Ceny regenerowanych konwerterów nie są aż takie wysokie, a i żeby go wyjąć to też nie jest jakaś wielka filozofia dla ludzi obeznanych w temacie więc dla mnie te 7000zł za konwerter to dużo za dużo. Za całkowity remont z regeneracja konwertera to się zgodze choc i tak bedzie drogo. No chyba, że ktos chce nowy. Mi kiedys w ASO jak zapytalem to za automat 722.6 kryzkneli okolo 20 000zl.

Pozatym, zeby benzyna zmielila konwerter (skrzynie)? Malo prowdopodobne. Przy mocnych dieslach takie rzeczy sie zdarzaja ale przy silniku 2.8/3.2 wydaje sie to malo prawdopodobne...choc oczywiscie wykluczyc nie mozna skoro fachowcy sie z takim tematem spotkali.
Milosh pisze:Co do zestawienia 722.4 z motorem 2,8 czy tez 3.2 to jak uzytkowanikowi Barti silnik wyje przy 100-120km/h to jaka ma predkosc obrotowa przy 200km/h (ktora to auto bez zadnego problemu osiaga). Moj 2.2 przy 120km/h mial 2.700 obr/min i nie uwazam tego za wygorowana predkosc obrotowa. Przy 170km/h bylo ciszej niz przy 140km/h. Przy 200 juz wyl ale po pierwsze mniejszy silnik, po drugie 4 gary - wydaje z siebie taki "kosiarkowy klang" przy naglym zapotrzebowania na moc. Praca R6 jest nieporownywalnie cichsza i bardziej "miekka" niz R4 wiec troche nie wierze ze motorek 3,2 przy 100km/h wyje (oczywiscie na oczy/usy tego nie widzialem/slyszalem).
Kolega barti to ma 2.8 R6 + 5biegowy manual i nigdzie nie pisalem ze mu cos wyje. Byl po prostu taki watek na forum gdzie wlasciciel tandemu 722.4 + silnik 3.2 narzekal ze barkuje mu 5 biegu.

• Zapisane dane:
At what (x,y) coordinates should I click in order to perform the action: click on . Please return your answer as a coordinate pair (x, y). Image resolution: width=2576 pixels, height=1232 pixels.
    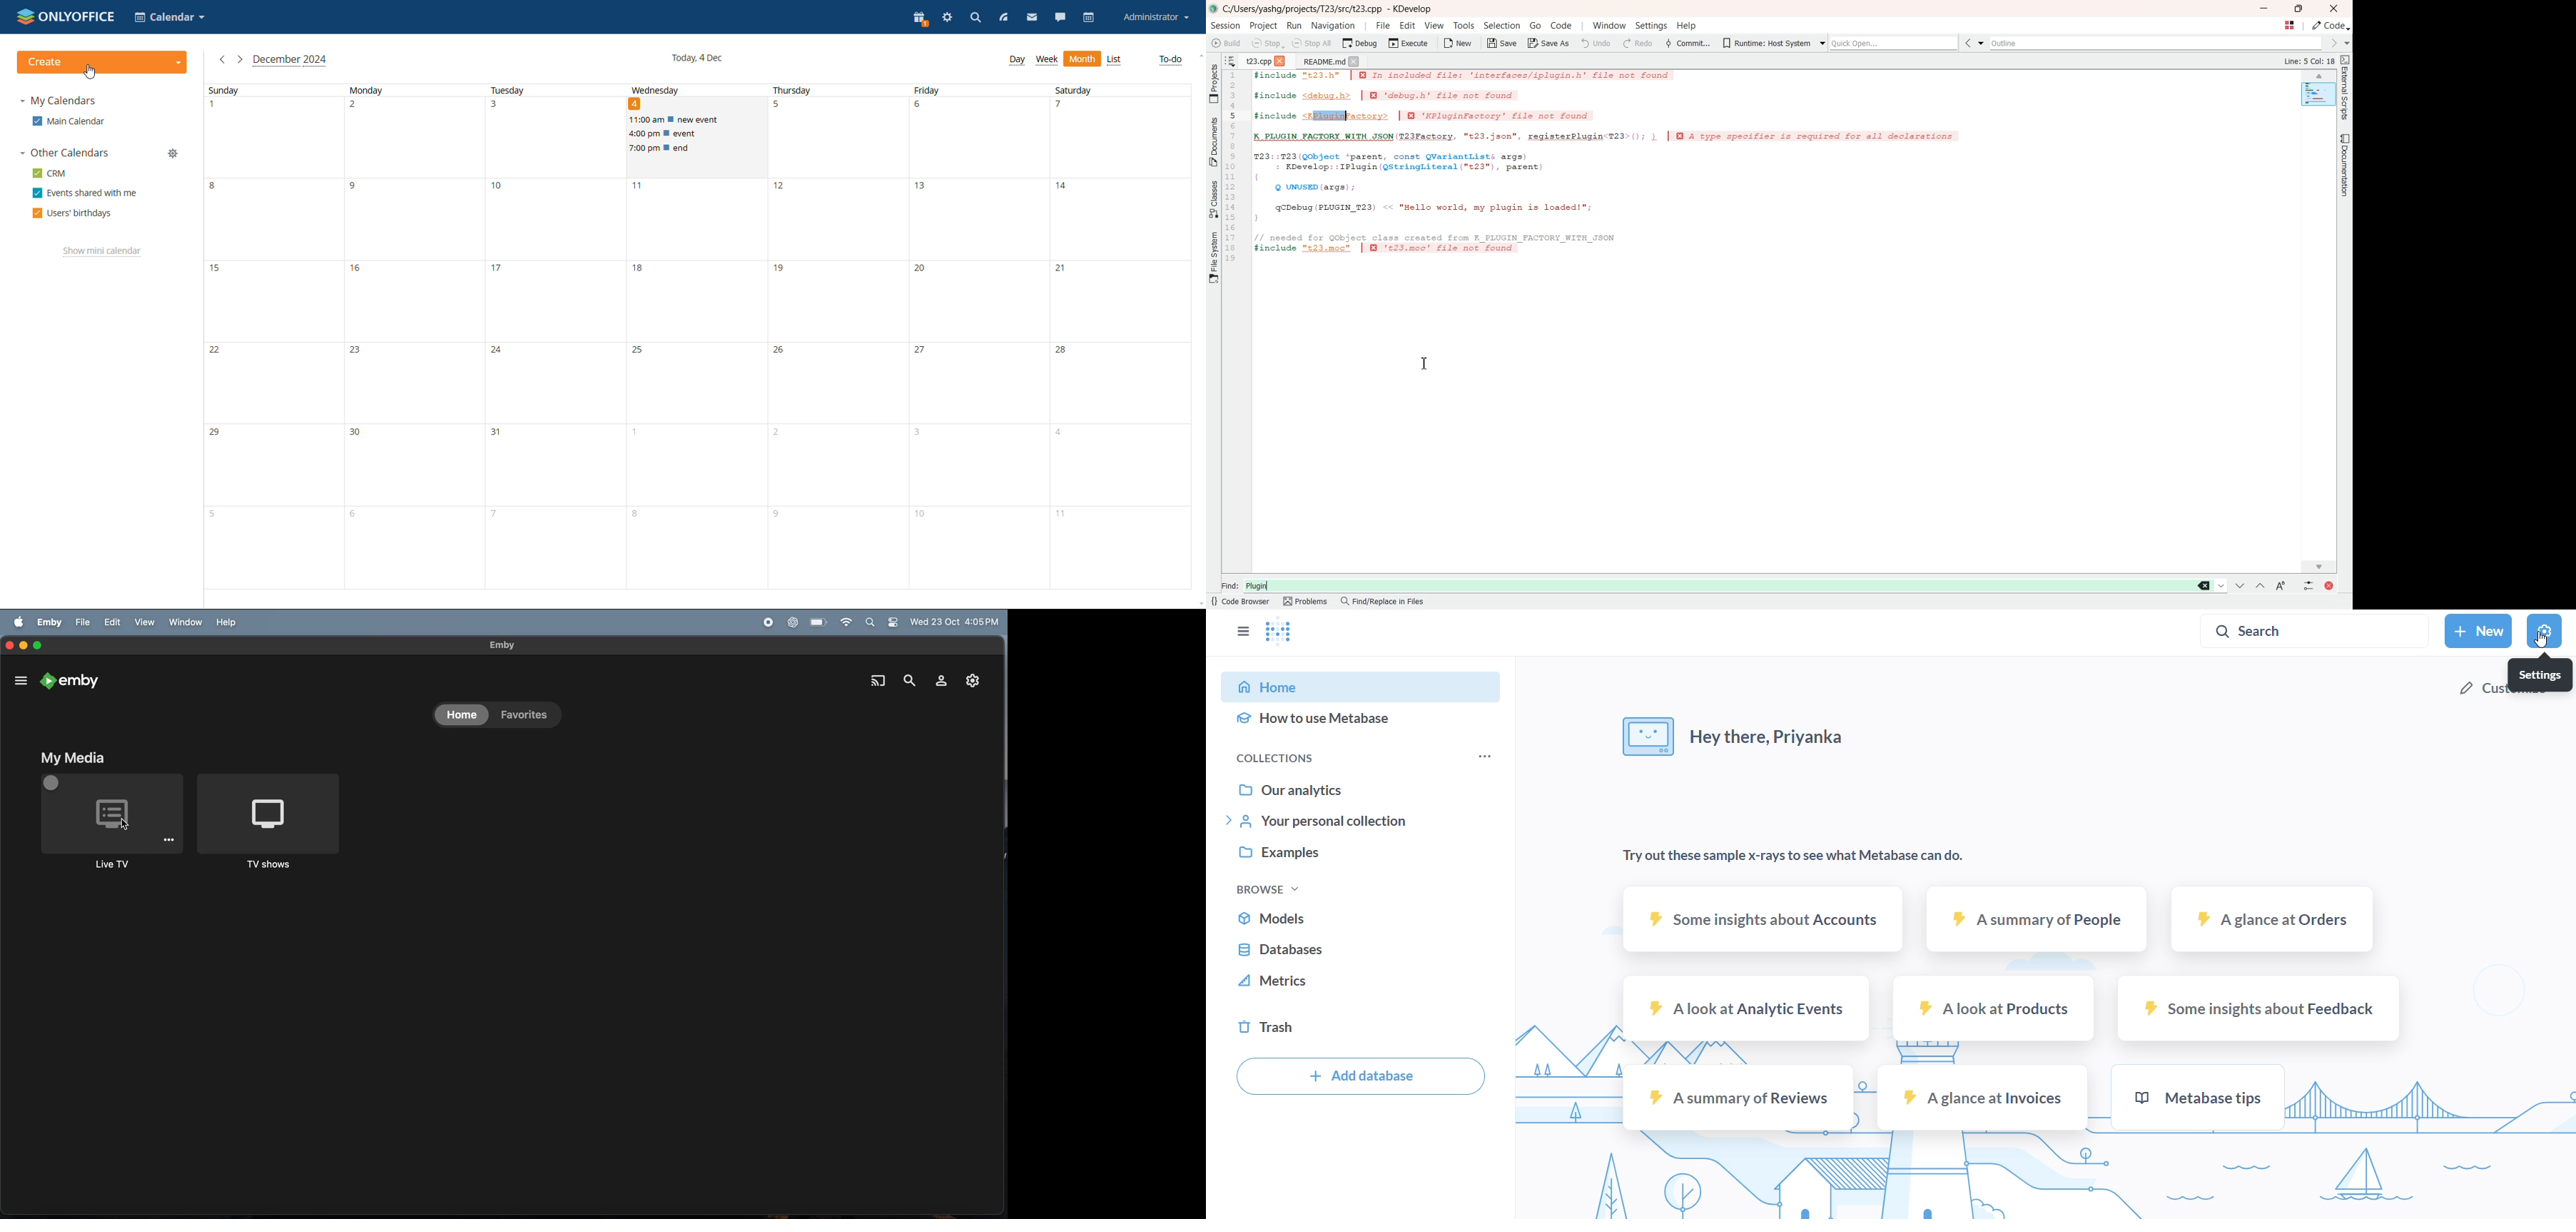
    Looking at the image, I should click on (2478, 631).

• Polecenia do wykonania:
- 1) Jaką kwotę za automat 722.6 podano w ASO według tekstu o skrzyniach biegów?
- 2) Przedłuż tekst o skrzyniach biegów, pisząc dalej od jego ostatniego zdania.

• Odpowiedzi końcowe:
- 1) Około 20 000 zł.

- 2)
A podsumowujac to skrzynia 722.6 i tak jest najbardziej udana konstrukcja z tamtego okresu. W porownaniu do innych marek to jest malo awaryjna. Oczywoscie jak sie nie dba to moza zarznac i 722.4 bez problemu ;-)
Milosh pisze:Co do roznic w spalaniu to opieralem sie na danych na MB.auto.pl - tam bylo to dosc szczegolowo rozpisane dla kazdej wersji i z automatem i manualem. Wiem bo zanim kupilem swojego E290 mocno zastanawialem sie nad kupnem E280/E320 i pamietam, ze rozbieznosci dot.zuzycia paliwa dla R6/V6 byly duze (na korzysc R6).
Znam te dane. Jednak papierowe dane najlepiej weryfikuje zycie ;-) Przynajmniej ja tak uwazam.
Milosh pisze:Pozdrawiam Wszystkich z tego piekla (51C w cieniu)
U nas w Polsce podobnie ;-) Moze nie 51'C ale tez jest sporo :-D
Awatar użytkownika
Milosh
Posty: 352
Rejestracja: 12 kwie 2010, o 14:04
Lokalizacja: Będzin

Post autor: Milosh »

dobrze ze stad dzisiaj odfruwam do PL (na krioterapie :mrgreen: ). W przyszlym tygodniu ma dobic do +58C. Dziekuje za takie wrazenia.

Co do reszty to sie z Toba zgadzam. Real weryfikuje dane na papierze. Ja po prostu nigdy takiego auta nie mialem wiec nie wiem ile spala naprawde.
BMW E39 520i 1997
W123 240D 1981
W210 E290 Manual
WDB2100171A264474
barti
VIP
Posty: 367
Rejestracja: 22 cze 2008, o 11:10
Lokalizacja: Szczecin

Post autor: barti »

Milosh pisze:
Co do zestawienia 722.4 z motorem 2,8 czy tez 3.2 to jak uzytkowanikowi Barti silnik wyje przy 100-120km/h to jaka ma predkosc obrotowa przy 200km/h (ktora to auto bez zadnego problemu osiaga).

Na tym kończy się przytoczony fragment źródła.